Straight up (so to speak) — I identify as queer. I identify as queer because it’s been a space more welcoming to my dating people across the gender spectrum, and it often feels politicized in a way that I strongly identify with as part of my sexual, romantic being. I don’t identify as a lesbian, because words *mean* things, and I am not solely attracted to women. To identify as a lesbian would mean, to me, disrespecting a history of homosexual women who were correctively raped, harassed, abused, murdered, and more because of their identity. It would also mean, to me, right now, aligning with some communities of women who have been transmisogynist to people I care deeply for. I do not want to be lumped in with either in some quest for “solidarity”. It’s not worth the price of admission.
I guess the thing I don’t understand is… if you feel like solidarity is lacking so badly, and representation is so heinous, why not muscle in on “gay”? Why not insist that gay spaces stop centering one specific type of masculine and instead open to lesbians, queers, bisexuals, trans folks, and sure, why not, straight folks who dabble? Never mind all the other intersectional gay identities that exist but are so often ignored in depictions of what “gay” looks like— people with disabilities, POC, poor folks, immigrants, and so on.
Merryn doesn’t make this argument because I believe she, on some level, understands that it’s important for “lesbian” to focus on some definition of “women” in particular. If she continued down that line of reasoning, might also lend some light as to why many women consider “lesbian” a noun that doesn’t fit them. You cannot find solidarity with people who tell you that your invisibility doesn’t matter, that you should put your feeling of erasure aside for the “greater good”… which almost always benefits the most privileged on the backs of the less privileged.

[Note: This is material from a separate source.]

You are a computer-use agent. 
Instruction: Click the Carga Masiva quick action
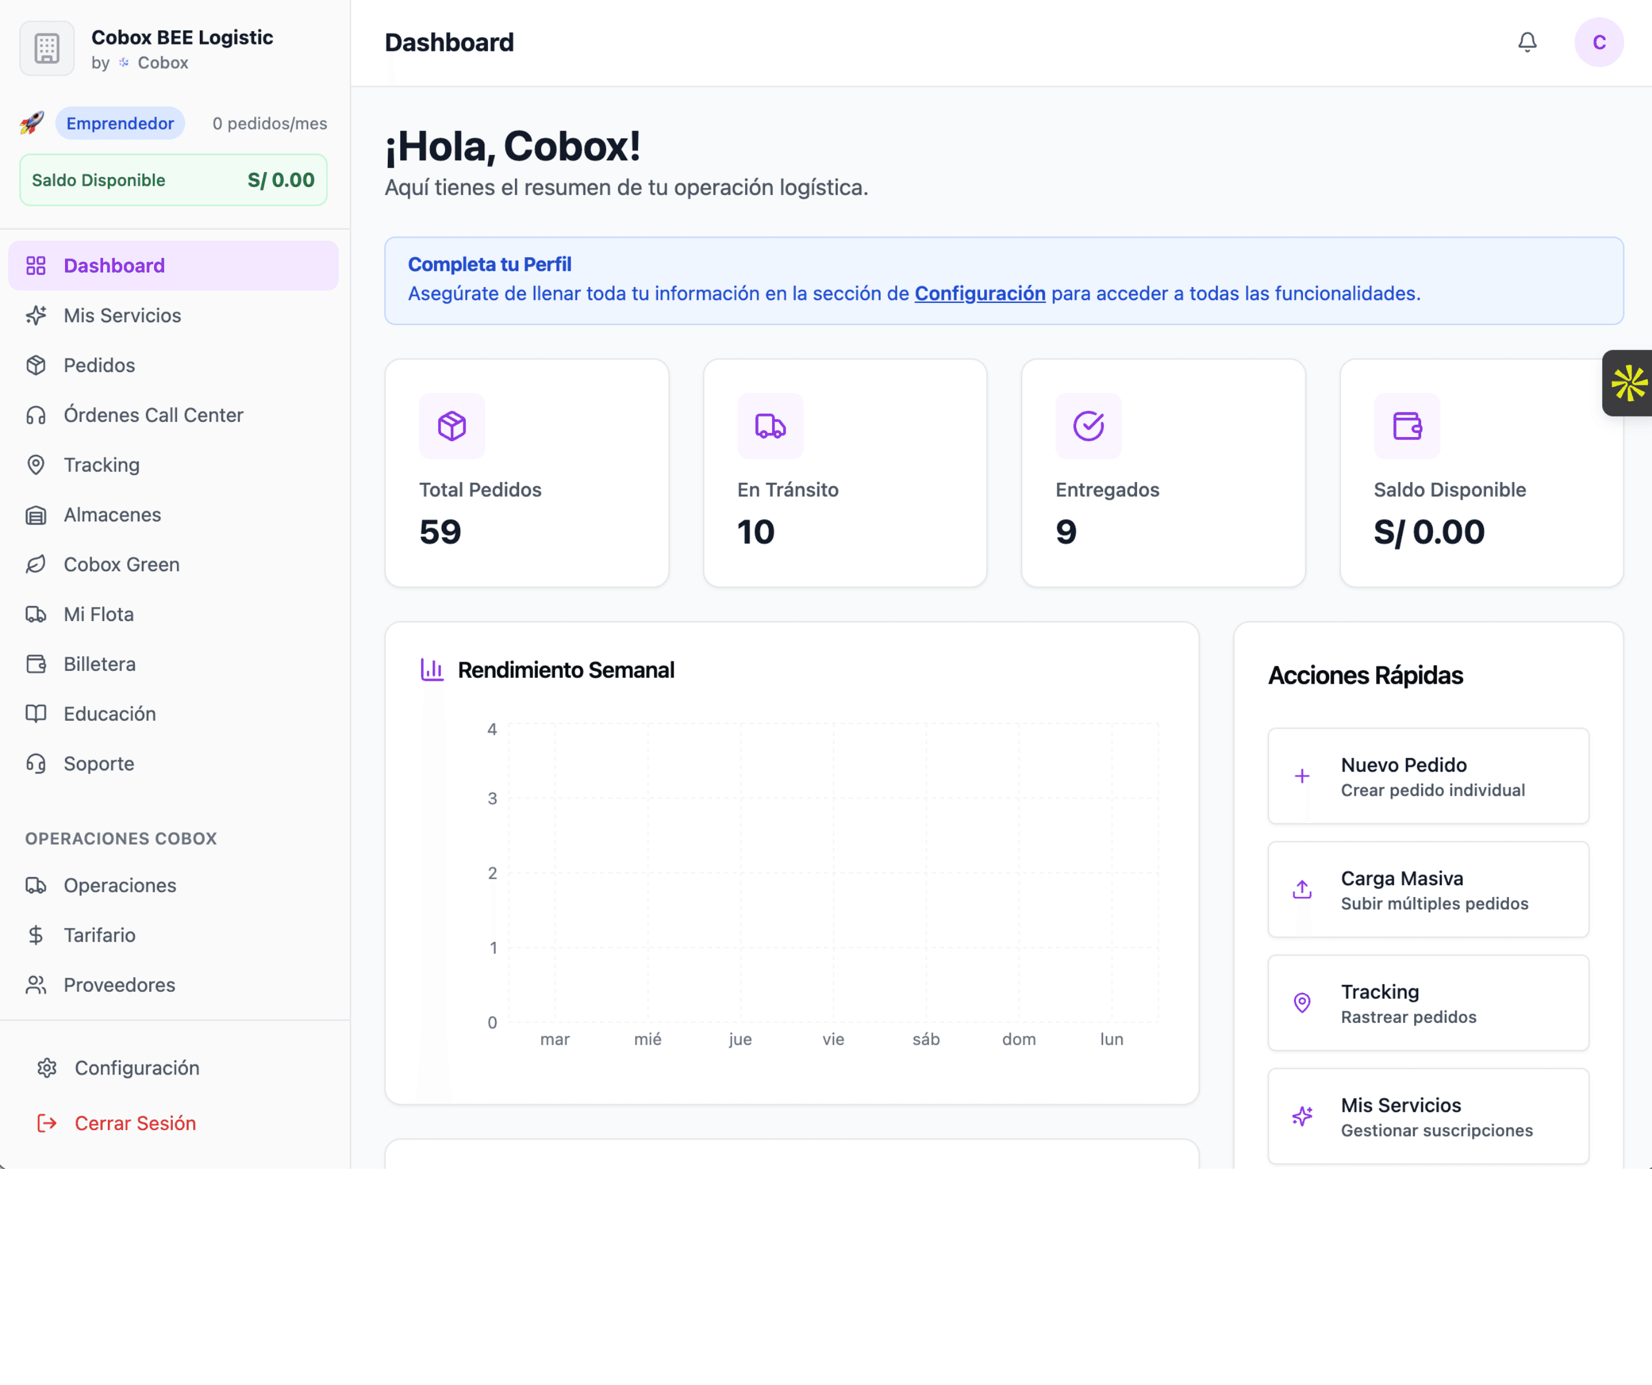click(1428, 890)
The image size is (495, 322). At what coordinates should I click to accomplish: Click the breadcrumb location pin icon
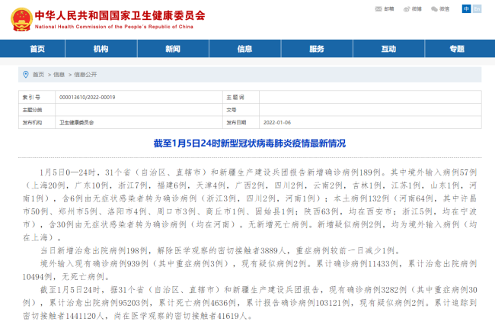tap(26, 75)
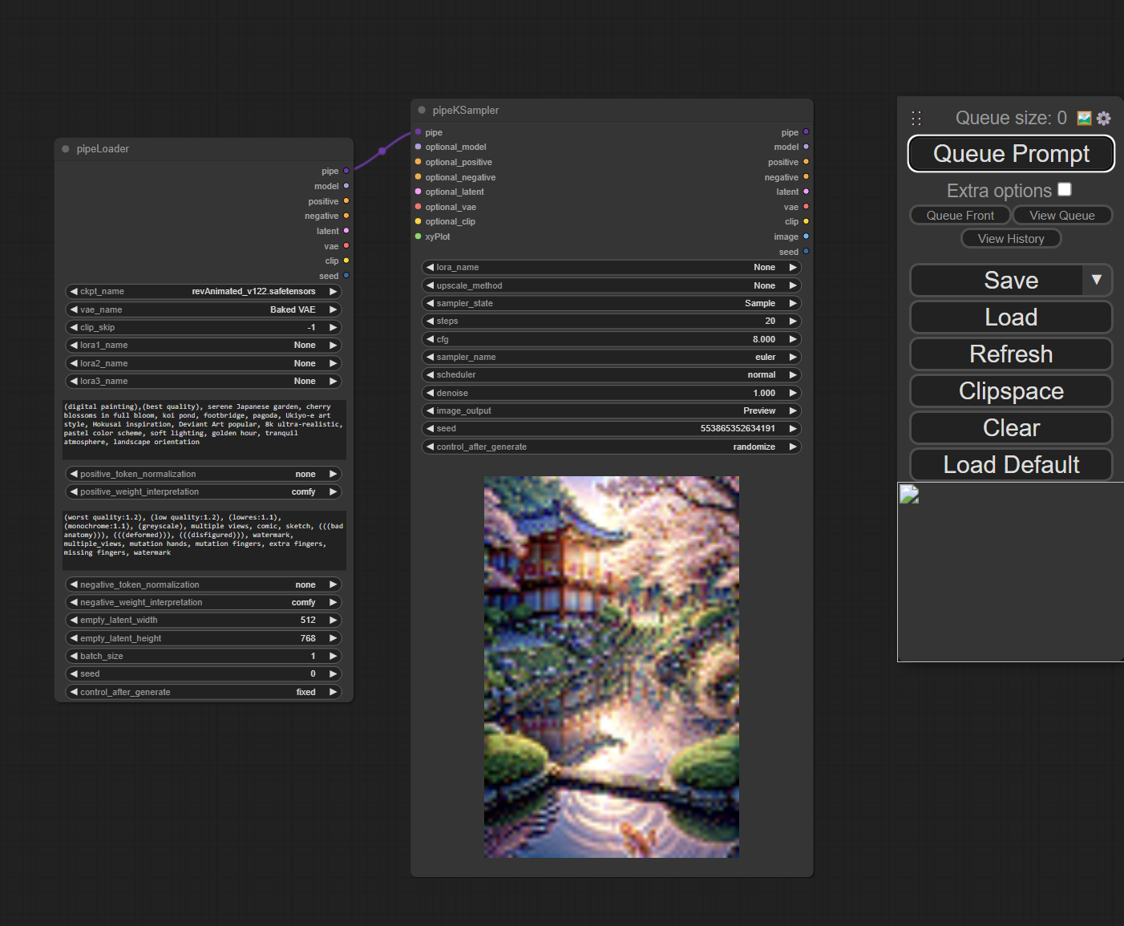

I think it’s great that Curve is going to stick with a tagline that it’s for lesbians. Lesbians do need media, and space, and visibility. But “lesbian” is not a verb, and you do not get to force it on people who don’t identify as such. If you want to stick with the L word, you need to understand the full weight of that decision, positive and negative. And if you want to demonstrate inclusiveness, maybe focus more page space to trans lesbians. That’s probably the most worthwhile thing you can do to start healing some of the wounds you claim to feel so torn up about. I’ll be waiting.